Text: Begin

= The American Pavilion =

Film festival organization

The American Pavilion is an organization for American participants of the Cannes Film Festival. Every year, it provides a wide range of programming to Cannes, as well as "communications, hospitality, media center and a seaside meeting place for global attendees."

== History ==
In 1989, The American Pavilion was founded by Julie Sisk.

In 2022, the organization was acquired by Penske Media Corporation.

== Cannes Programming ==

=== California Day ===
On April 15, 2025, The American Pavilion announced the inaugural "California Day" event for May 15, near the beginning of the 2025 Cannes Film Festival, in order to celebrate California's contributions to the history, development, and industry of filmmaking. Partners of California Day include IndieWire, Visit California, and California Film Commission. Event programming includes a keynote address, panels, and networking events.

=== Culinary Program ===
Through The American Pavilion's Culinary Program, chefs from the United States and Canada are spotlighted at Cannes.

=== Emerging Filmmaker Showcase ===
Every year, at Cannes, The American Pavilion organizes a showcase of films by emerging filmmakers, many of whom are often students, with live questions-and-answers sessions for each screening. Prize-winning films are announced throughout the Cannes Film Festival. Previous directors spotlighted by the program include Jeff Nichols, Ryan Coogler, and others.

Text: End
Data for analysis: Begin

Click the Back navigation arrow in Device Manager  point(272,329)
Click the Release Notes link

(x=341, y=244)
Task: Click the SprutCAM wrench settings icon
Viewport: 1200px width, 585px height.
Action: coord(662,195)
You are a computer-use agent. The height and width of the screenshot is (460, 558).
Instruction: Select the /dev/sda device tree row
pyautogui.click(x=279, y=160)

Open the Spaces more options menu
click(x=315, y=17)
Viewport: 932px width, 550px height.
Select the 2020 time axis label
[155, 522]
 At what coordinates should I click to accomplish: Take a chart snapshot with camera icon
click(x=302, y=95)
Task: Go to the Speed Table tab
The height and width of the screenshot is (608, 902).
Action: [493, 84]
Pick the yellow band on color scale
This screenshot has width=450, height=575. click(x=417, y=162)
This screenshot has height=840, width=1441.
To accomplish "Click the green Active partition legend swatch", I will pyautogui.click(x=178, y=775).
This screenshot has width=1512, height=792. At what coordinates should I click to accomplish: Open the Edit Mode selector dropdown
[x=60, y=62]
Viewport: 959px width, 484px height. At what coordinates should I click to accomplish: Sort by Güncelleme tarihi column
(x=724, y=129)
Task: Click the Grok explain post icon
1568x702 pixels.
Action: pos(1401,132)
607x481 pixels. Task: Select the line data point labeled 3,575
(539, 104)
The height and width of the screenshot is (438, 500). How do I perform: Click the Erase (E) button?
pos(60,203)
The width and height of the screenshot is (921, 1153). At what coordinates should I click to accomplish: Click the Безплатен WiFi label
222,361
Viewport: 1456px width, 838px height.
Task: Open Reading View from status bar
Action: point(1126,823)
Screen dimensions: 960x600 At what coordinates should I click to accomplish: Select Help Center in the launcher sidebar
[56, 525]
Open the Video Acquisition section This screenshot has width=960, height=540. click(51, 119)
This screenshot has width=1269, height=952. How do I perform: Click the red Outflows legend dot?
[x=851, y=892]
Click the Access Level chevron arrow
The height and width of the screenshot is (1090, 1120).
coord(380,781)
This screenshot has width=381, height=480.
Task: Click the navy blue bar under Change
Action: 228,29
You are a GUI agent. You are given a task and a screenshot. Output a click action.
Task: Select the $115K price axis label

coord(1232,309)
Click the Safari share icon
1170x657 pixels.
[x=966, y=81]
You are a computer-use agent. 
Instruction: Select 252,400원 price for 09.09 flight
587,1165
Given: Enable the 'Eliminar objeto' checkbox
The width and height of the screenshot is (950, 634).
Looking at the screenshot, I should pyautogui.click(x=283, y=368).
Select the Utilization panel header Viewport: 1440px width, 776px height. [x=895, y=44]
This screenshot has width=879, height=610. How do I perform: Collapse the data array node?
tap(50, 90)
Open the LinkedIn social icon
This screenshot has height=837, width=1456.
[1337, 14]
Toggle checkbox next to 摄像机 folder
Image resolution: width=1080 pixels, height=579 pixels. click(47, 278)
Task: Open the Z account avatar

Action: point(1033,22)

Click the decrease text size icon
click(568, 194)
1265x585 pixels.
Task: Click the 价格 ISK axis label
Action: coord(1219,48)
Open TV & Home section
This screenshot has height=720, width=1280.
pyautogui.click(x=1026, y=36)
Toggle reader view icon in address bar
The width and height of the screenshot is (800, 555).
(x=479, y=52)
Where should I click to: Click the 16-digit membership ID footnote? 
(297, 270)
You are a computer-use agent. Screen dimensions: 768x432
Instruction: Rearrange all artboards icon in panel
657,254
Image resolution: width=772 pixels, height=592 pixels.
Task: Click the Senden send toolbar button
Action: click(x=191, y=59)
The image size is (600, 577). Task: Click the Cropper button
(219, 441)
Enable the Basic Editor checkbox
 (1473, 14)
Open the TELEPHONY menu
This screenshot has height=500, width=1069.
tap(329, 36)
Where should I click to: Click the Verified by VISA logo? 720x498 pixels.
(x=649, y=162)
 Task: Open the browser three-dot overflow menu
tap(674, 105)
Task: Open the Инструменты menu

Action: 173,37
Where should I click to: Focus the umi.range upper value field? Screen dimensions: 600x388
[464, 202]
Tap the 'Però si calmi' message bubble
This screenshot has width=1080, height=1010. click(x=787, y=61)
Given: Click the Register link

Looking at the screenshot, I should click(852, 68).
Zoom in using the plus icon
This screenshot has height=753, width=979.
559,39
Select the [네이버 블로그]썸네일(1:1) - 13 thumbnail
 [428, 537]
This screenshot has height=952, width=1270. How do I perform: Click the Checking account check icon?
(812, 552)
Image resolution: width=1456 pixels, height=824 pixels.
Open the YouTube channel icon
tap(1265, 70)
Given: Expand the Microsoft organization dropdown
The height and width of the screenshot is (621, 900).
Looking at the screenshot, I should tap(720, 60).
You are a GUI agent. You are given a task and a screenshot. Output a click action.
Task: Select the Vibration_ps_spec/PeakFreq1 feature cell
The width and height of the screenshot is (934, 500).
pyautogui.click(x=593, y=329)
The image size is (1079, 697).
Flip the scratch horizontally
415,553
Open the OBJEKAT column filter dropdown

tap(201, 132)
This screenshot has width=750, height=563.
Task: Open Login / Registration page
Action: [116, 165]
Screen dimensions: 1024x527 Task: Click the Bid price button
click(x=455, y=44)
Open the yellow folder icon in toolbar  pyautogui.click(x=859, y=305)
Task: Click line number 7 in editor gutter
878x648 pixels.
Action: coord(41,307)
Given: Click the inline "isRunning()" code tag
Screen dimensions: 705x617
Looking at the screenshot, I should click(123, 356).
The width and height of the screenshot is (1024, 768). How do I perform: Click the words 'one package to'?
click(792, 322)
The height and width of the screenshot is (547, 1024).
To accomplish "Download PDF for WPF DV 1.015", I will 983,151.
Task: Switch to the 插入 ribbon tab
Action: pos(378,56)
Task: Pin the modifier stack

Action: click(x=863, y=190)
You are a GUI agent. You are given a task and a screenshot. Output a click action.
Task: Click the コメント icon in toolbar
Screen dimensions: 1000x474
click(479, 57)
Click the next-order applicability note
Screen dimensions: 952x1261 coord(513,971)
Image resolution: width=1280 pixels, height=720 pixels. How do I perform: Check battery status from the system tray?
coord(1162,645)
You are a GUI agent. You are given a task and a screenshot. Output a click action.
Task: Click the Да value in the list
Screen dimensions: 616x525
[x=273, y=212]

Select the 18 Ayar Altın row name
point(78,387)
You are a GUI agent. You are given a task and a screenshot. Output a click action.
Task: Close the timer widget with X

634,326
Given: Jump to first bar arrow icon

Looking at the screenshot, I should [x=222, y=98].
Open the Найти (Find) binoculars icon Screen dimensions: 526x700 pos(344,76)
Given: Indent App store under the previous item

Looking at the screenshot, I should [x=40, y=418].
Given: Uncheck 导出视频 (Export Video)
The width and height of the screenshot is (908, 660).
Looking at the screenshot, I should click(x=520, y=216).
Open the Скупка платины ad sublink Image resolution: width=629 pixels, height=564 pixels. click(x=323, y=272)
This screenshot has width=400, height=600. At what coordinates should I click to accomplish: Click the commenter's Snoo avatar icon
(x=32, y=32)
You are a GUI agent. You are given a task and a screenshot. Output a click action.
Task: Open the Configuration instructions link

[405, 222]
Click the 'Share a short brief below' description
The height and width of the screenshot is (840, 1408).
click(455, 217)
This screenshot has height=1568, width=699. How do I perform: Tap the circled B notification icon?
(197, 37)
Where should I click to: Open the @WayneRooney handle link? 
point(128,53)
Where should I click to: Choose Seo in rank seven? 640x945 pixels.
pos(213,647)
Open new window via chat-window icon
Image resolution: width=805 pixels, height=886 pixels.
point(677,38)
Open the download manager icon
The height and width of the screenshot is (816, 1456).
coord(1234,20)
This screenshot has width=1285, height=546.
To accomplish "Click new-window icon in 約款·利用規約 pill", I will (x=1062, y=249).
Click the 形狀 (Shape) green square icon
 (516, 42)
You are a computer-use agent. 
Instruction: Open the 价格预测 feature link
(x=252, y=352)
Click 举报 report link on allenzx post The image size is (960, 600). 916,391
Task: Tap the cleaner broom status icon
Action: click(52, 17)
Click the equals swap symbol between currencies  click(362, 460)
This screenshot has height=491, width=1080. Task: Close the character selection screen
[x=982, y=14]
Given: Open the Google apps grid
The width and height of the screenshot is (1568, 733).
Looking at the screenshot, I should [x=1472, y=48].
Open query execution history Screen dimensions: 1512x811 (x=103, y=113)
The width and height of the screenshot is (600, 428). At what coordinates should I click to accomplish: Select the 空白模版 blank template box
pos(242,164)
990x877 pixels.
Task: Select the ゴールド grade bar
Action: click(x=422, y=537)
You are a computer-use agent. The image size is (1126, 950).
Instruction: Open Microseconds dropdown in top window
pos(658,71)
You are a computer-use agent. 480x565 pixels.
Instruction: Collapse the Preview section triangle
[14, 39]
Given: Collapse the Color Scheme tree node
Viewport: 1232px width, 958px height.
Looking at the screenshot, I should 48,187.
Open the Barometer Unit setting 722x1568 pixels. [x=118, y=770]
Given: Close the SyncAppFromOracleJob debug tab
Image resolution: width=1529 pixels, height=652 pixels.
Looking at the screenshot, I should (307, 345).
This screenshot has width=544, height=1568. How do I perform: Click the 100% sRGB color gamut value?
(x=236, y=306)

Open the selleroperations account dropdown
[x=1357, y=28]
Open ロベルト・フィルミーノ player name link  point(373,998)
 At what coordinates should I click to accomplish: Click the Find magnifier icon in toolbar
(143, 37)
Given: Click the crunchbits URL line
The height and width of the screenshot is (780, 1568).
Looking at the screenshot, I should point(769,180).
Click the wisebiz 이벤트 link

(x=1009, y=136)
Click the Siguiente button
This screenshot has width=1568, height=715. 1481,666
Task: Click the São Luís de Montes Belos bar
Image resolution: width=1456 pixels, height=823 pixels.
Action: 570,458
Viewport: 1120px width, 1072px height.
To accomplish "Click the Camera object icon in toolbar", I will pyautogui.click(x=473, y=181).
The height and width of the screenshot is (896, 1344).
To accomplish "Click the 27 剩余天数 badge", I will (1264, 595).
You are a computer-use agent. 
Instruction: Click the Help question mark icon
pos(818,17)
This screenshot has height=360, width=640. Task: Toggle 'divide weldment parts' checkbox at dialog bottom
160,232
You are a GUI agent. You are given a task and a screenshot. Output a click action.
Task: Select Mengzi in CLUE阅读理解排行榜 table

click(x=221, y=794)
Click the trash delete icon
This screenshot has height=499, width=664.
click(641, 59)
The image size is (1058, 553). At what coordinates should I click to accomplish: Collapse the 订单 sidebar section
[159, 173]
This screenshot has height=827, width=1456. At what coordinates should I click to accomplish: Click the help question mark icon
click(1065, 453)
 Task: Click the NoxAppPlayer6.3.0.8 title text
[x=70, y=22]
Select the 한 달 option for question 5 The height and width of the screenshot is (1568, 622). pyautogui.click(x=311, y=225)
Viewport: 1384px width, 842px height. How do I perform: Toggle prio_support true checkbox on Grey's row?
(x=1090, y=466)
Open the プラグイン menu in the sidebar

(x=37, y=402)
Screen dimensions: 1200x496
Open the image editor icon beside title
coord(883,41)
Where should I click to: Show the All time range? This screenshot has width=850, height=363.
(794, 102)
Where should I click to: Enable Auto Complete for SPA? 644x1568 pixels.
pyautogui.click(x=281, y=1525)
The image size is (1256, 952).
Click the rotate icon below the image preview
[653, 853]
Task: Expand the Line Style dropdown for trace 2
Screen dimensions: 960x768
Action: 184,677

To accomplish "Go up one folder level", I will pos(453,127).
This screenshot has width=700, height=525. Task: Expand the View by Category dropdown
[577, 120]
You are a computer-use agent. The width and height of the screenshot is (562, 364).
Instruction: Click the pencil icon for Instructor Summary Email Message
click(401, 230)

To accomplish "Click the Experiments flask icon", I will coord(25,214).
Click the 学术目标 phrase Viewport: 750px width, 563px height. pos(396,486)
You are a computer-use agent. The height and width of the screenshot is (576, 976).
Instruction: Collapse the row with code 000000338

Data for analysis: End

**Work to complete**.
Please copy the American Pavilion text word for word, starting at the words "The American Pavilion is" and stopping after the words "by Julie Sisk.".

**Solution**.
The American Pavilion is an organization for American participants of the Cannes Film Festival. Every year, it provides a wide range of programming to Cannes, as well as "communications, hospitality, media center and a seaside meeting place for global attendees."

== History ==
In 1989, The American Pavilion was founded by Julie Sisk.